Note: The mapping over xr.DataTree’s does not natively work for the MESMER-M modules yet.

Random number seed#

The seed determines the initial state for the random number generator. To avoid generating the same noise for different models and scenarios different seeds are required for each individual paring. For reproducibility the seed needs to be the same for any subsequent draw of the same emulator.
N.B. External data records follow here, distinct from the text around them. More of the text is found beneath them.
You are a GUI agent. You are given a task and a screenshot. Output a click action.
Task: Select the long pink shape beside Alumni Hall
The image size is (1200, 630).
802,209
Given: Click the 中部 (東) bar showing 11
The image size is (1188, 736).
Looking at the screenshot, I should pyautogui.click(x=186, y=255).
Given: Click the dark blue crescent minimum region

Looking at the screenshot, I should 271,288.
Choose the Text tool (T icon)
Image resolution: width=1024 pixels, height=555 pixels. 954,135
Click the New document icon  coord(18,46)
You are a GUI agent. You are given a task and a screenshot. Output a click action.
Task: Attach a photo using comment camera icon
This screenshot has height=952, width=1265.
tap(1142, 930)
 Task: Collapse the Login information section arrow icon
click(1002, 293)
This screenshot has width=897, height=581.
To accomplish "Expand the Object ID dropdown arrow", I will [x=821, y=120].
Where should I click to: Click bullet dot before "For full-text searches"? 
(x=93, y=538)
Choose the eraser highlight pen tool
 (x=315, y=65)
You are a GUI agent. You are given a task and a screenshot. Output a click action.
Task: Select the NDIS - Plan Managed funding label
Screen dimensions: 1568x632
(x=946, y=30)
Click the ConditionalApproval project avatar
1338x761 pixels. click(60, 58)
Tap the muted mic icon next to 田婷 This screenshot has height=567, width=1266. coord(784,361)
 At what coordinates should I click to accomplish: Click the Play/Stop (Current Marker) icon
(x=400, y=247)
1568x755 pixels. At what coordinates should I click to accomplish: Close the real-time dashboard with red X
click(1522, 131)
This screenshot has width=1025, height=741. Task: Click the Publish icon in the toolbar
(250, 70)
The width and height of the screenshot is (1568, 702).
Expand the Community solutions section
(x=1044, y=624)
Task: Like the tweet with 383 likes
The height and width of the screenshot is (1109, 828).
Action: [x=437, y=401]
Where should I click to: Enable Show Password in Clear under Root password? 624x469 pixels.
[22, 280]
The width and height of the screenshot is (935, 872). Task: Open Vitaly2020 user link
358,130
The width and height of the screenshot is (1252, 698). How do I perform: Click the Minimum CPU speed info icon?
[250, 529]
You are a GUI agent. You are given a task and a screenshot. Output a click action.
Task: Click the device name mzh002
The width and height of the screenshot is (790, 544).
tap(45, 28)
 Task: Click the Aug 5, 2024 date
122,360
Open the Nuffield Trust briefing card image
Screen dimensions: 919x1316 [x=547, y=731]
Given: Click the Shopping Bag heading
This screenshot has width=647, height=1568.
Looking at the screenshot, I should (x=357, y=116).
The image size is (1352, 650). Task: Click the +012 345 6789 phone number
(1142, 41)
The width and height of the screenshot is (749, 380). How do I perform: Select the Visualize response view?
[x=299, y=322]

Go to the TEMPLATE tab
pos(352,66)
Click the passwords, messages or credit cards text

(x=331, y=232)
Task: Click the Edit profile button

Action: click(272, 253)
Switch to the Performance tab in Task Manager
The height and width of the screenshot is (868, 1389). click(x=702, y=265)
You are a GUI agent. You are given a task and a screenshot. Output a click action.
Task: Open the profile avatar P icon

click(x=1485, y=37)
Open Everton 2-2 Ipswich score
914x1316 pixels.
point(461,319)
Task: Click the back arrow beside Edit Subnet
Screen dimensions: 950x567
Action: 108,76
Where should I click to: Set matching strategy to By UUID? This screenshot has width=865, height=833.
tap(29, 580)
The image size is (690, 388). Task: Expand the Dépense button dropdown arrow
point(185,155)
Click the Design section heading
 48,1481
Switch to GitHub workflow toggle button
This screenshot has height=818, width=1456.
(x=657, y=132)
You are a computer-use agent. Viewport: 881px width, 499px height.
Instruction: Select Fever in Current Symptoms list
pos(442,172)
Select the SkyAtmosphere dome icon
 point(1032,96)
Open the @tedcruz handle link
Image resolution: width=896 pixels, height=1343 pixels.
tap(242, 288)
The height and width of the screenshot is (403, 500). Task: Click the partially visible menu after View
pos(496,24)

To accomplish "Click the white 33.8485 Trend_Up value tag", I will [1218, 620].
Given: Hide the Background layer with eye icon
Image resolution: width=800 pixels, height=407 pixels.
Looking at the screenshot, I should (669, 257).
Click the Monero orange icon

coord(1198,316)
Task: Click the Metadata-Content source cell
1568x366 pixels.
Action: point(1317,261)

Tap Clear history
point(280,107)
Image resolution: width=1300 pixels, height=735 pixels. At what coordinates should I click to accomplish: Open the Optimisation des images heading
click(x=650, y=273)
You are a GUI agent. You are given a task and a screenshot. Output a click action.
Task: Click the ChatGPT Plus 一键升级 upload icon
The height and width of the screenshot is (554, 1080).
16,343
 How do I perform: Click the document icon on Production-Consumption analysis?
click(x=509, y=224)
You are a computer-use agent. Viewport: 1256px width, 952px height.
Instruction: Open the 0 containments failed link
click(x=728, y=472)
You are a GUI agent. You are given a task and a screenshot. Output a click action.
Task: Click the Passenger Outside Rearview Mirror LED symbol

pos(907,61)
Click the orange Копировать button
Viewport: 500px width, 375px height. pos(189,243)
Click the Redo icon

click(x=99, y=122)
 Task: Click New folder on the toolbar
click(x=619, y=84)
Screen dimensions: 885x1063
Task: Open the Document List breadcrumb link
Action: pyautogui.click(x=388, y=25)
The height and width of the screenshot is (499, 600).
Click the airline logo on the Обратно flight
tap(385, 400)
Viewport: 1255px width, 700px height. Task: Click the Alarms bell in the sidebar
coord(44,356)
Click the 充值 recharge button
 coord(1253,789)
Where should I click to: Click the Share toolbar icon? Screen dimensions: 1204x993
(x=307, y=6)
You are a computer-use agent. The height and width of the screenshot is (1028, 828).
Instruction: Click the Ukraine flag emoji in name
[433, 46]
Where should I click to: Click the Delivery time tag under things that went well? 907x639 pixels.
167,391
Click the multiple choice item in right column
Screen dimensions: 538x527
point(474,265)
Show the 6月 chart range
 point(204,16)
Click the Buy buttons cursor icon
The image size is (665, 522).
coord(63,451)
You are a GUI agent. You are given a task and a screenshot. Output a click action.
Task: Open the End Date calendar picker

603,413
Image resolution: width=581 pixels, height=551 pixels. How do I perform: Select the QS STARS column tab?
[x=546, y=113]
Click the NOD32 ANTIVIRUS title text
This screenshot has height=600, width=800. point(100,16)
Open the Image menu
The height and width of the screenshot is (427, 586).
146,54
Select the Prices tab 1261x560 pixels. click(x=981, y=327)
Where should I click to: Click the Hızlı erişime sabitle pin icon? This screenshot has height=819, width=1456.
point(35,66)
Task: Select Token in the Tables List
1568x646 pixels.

To avoid human chosen standard seeds (e.g. 0, 1234) its recommended to also randomly generate the seeds and save them for later, using

import secrets
secrets.randbits(128)
seed_local_variability = xr.DataTree.from_dict(
    {
        "ssp126": xr.Dataset(
            data_vars={"seed": 172968389139962348981869773740375508145}
        ),
        "ssp585": xr.Dataset(
            data_vars={"seed": 291080938549286612529980582809469521505}
        ),
    }
)

Extracting parameters

harmonic_model_params = params["harmonic-model"].to_dataset()
monthly_time = params["monthly-time"].to_dataset()["time"]

local_var_ds = params["local-variability"].to_dataset()
covariance = params["covariance"].to_dataset().localized_covariance

lambda_coeffs = params["power-transformer"].to_dataset()["lambda_coeffs"]

Loop over nodes

# Looping over nodes:
out = {}

for scen, node in tas_y.items():
    ds = node.to_dataset()
    tas = ds["tas"].sel(member="r1i1p1f1")

    seed = seed_local_variability[scen]

    # 1. harmonic model
    harmonic_model = mesmer.stats.HarmonicModel.from_params(harmonic_model_params)
    monthly_harmonic_emu = harmonic_model.predict(tas, monthly_time)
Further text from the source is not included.